Name: Potentially unsafe use of strcat

Description: Using 'strcat' without checking the size of the source string may result in a buffer overflow

ID: cpp/unsafe-strcat

Kind: problem

Severity: warning

Precision: medium

Query: UnsafeUseOfStrcat.ql
/**
 * @name Potentially unsafe use of strcat
 * @description Using 'strcat' without checking the size of the source string
 *              may result in a buffer overflow
 * @kind problem
 * @problem.severity warning
 * @precision medium
 * @id cpp/unsafe-strcat
 * @tags reliability
 *       correctness
 *       security
 *       external/cwe/cwe-676
 *       external/cwe/cwe-120
 *       external/cwe/cwe-251
 */
import cpp
import Buffer

/**
 * An access to a variable that is initialized by a constant
 * expression, and is never used as an lvalue anywhere else.
 */
predicate isEffectivelyConstAccess(VariableAccess a)
{
  exists(Variable v |
    a.getTarget() = v and
    v.getInitializer().getExpr().isConstant() and
    not v.getAnAccess().isUsedAsLValue()
  )
}

class StrcatSource extends VariableAccess {
  FunctionCall strcat;

  StrcatSource() {
    strcat.getTarget().hasName("strcat") and
    this = strcat.getArgument(1)
  }

  FunctionCall getStrcatCall() { result = strcat }
}

from StrcatSource src
where not src.getType() instanceof ArrayType and
      not exists(BufferSizeExpr bse |
        bse.getArg().(VariableAccess).getTarget() = src.getTarget()) and
      not isEffectivelyConstAccess(src)
select src.getStrcatCall(), "Always check the size of the source buffer when using strcat."

The standard library function strcat appends a source string to a target string.
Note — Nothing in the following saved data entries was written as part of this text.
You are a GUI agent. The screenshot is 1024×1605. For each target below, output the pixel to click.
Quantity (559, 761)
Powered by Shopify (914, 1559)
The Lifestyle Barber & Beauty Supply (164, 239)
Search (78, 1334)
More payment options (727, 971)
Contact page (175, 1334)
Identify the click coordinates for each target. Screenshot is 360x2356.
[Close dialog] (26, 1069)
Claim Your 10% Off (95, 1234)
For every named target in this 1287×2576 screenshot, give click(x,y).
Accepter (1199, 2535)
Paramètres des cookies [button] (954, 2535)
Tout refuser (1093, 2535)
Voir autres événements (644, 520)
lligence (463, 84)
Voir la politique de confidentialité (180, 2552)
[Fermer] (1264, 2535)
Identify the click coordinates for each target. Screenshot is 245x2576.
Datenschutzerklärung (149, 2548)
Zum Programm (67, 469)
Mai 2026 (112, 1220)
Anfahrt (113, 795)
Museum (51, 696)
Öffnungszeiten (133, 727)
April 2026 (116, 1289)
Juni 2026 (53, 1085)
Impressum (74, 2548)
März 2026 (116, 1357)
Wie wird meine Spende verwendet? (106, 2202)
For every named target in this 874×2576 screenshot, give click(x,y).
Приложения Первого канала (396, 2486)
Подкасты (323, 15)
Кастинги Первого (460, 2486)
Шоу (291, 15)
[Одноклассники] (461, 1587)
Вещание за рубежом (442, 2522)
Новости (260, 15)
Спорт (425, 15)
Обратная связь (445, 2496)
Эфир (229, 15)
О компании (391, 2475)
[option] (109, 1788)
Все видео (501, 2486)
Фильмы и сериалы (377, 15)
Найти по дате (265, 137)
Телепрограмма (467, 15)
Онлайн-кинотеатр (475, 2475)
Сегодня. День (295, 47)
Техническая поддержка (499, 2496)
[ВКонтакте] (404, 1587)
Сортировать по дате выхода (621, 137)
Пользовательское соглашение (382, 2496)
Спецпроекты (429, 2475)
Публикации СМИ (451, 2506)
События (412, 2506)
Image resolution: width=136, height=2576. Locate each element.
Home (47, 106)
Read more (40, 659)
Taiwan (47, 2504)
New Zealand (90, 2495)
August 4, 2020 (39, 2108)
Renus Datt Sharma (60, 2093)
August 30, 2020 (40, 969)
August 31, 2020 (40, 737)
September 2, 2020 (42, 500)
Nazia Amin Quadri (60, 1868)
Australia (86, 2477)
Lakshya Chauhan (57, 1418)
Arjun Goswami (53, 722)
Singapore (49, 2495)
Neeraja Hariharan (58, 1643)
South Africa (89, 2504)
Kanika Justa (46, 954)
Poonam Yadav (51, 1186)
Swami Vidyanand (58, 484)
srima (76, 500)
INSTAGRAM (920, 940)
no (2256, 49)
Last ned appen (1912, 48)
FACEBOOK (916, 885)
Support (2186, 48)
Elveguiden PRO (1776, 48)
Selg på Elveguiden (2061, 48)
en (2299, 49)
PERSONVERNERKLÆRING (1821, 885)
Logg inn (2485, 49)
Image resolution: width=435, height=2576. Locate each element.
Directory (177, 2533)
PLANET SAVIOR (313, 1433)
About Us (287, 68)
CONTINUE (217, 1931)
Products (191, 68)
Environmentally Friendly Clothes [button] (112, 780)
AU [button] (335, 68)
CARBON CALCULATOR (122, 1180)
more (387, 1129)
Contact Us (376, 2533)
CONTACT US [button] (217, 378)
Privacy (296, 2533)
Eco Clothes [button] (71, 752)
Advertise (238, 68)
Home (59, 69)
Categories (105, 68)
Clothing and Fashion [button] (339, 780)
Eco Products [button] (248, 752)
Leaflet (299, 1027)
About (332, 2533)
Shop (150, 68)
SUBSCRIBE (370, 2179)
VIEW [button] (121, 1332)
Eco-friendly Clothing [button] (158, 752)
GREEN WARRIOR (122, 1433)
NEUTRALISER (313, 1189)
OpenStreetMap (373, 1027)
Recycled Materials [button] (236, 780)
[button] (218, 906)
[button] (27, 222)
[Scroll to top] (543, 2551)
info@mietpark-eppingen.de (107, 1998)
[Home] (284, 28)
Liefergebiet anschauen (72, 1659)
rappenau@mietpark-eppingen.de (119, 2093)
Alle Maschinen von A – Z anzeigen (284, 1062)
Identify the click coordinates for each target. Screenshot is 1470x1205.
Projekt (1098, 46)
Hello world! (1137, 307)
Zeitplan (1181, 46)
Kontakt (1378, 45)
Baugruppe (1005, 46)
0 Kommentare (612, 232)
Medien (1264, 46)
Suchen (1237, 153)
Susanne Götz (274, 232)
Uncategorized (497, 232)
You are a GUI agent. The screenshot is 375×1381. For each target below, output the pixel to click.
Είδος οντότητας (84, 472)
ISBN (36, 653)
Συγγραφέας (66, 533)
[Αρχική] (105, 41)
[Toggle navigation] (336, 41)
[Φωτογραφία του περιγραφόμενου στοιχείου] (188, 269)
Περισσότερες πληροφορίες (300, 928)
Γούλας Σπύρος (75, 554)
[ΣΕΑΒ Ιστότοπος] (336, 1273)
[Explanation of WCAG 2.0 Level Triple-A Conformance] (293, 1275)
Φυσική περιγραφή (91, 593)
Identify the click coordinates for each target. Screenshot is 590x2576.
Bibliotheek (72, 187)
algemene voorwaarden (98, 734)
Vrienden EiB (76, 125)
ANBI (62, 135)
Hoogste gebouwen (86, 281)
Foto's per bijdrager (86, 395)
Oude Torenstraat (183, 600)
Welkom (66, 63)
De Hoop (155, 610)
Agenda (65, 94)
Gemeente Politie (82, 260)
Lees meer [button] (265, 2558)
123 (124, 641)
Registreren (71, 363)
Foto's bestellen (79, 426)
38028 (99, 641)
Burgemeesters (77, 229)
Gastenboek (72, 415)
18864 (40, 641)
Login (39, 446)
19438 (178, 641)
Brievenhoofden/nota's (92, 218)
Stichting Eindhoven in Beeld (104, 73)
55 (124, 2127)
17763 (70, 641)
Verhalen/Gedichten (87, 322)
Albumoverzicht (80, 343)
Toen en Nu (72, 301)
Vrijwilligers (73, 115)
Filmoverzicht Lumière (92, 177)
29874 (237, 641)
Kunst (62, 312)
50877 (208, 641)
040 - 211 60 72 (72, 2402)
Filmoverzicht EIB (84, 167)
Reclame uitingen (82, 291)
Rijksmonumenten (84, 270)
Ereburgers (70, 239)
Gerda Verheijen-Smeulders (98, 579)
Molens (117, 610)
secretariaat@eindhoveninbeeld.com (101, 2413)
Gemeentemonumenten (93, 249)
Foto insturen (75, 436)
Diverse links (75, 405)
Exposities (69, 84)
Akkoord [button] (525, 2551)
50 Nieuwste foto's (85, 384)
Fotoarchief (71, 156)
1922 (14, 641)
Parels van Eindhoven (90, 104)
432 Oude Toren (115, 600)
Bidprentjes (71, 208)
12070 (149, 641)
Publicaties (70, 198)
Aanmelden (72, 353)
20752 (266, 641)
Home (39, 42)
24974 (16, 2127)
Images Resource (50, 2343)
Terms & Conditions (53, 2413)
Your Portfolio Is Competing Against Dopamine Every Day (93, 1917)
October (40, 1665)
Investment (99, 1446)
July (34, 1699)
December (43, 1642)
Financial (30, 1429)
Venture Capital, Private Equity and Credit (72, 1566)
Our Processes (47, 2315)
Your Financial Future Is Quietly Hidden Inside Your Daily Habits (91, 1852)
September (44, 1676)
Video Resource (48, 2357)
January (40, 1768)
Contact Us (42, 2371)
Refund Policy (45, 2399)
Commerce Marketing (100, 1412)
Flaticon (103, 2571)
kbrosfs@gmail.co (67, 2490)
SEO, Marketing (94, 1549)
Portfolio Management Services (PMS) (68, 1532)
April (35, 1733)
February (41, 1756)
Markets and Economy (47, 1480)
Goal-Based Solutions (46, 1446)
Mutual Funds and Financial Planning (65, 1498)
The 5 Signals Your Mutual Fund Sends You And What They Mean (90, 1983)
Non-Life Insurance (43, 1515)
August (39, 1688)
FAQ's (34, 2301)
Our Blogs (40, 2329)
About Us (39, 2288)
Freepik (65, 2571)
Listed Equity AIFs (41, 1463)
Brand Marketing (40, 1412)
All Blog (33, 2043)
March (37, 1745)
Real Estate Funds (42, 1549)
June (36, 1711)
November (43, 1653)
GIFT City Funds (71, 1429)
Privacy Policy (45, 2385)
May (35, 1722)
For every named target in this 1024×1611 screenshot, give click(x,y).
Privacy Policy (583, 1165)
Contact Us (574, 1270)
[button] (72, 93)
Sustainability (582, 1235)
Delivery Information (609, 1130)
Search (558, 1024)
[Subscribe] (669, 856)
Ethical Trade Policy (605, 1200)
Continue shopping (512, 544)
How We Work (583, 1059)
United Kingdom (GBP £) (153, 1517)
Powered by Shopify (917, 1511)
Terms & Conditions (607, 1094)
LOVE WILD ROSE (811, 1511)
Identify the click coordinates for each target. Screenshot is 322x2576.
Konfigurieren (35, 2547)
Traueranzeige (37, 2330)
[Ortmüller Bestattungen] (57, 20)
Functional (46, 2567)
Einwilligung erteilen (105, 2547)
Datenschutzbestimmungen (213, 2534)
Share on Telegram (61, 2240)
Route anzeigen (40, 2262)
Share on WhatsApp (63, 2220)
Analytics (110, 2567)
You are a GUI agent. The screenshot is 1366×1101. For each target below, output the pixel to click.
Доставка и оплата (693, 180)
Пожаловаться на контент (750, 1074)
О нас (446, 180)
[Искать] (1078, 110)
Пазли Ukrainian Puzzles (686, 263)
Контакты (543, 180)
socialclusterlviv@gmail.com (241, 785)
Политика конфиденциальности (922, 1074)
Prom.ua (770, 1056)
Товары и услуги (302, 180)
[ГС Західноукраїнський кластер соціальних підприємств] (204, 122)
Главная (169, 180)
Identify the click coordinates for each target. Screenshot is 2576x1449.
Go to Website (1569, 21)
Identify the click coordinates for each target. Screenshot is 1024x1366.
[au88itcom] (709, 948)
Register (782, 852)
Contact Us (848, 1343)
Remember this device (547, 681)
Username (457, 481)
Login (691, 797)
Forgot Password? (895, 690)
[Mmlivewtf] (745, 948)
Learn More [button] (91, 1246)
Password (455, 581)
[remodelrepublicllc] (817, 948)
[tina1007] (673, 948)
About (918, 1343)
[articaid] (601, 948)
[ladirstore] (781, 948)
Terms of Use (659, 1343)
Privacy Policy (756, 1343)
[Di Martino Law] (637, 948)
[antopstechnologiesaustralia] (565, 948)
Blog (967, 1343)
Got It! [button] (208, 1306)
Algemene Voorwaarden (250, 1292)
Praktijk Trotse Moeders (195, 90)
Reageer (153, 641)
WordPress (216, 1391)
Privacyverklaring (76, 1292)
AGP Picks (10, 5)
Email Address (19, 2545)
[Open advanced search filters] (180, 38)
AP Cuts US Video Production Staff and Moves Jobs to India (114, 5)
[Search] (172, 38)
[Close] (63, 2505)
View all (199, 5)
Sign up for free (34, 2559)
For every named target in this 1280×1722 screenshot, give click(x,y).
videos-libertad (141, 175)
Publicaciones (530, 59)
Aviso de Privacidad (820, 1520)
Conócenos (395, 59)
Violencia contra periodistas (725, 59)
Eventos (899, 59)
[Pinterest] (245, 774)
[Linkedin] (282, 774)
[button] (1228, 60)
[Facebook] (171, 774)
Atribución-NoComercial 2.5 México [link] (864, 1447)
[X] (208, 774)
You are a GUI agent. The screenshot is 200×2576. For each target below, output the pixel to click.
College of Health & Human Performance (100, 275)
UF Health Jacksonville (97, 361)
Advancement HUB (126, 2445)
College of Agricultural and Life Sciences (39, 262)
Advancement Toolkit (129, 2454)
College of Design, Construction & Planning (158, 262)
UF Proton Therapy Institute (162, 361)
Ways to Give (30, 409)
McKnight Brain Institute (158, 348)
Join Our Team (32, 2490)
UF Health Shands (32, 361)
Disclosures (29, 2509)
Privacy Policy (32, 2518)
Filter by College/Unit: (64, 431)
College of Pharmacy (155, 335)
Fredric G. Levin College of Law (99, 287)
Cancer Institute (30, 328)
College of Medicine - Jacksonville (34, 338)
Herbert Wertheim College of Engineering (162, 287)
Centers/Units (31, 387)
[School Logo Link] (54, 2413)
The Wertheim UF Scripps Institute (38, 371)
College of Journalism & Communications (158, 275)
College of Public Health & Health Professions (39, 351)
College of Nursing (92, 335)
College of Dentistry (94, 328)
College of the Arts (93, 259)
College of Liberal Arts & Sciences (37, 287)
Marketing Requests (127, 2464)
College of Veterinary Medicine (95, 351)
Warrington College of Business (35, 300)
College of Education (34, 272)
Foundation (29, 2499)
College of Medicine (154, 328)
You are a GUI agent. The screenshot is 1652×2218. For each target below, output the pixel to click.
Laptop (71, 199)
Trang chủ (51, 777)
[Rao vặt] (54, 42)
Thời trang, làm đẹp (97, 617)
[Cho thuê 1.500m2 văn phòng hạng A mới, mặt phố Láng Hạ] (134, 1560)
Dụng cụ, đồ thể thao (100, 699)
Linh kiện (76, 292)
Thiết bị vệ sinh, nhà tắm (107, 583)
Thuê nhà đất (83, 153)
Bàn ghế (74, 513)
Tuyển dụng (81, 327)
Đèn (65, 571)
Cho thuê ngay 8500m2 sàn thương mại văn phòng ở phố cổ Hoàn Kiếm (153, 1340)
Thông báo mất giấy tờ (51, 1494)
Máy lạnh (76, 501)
If you do not check the size of the source string then you cannot guarantee that appending the data to the target string will not cause a buffer overflow. Buffer overflows can lead to anything from a segmentation fault to a security vulnerability.

Recommendation

Check the highlighted function calls carefully to ensure that no buffer overflow is possible. For a more robust solution, consider adding explicit range checks or using the strncat function instead.

Example

void f(char *s) {
	char buf[80];
	strcpy(buf, "s: ");
	strcat(buf, s);  // wrong: buffer not checked before strcat
}

void g(char *s) {
	char buf[80];
	strcpy(buf, "s: ");
	if(strlen(s) < 77)
		strcat(buf, s);  // correct: buffer size checked before strcat
}

References
  • I. Gerg, An Overview and Example of the Buffer-Overflow Exploit. IANewsletter vol 7, no 4, 2005.
  • M. Donaldson, Inside the Buffer Overflow Attack: Mechanism, Method & Prevention. SANS Institute InfoSec Reading Room. 2002.
  • Common Weakness Enumeration: CWE-676.
  • Common Weakness Enumeration: CWE-120.
  • Common Weakness Enumeration: CWE-251.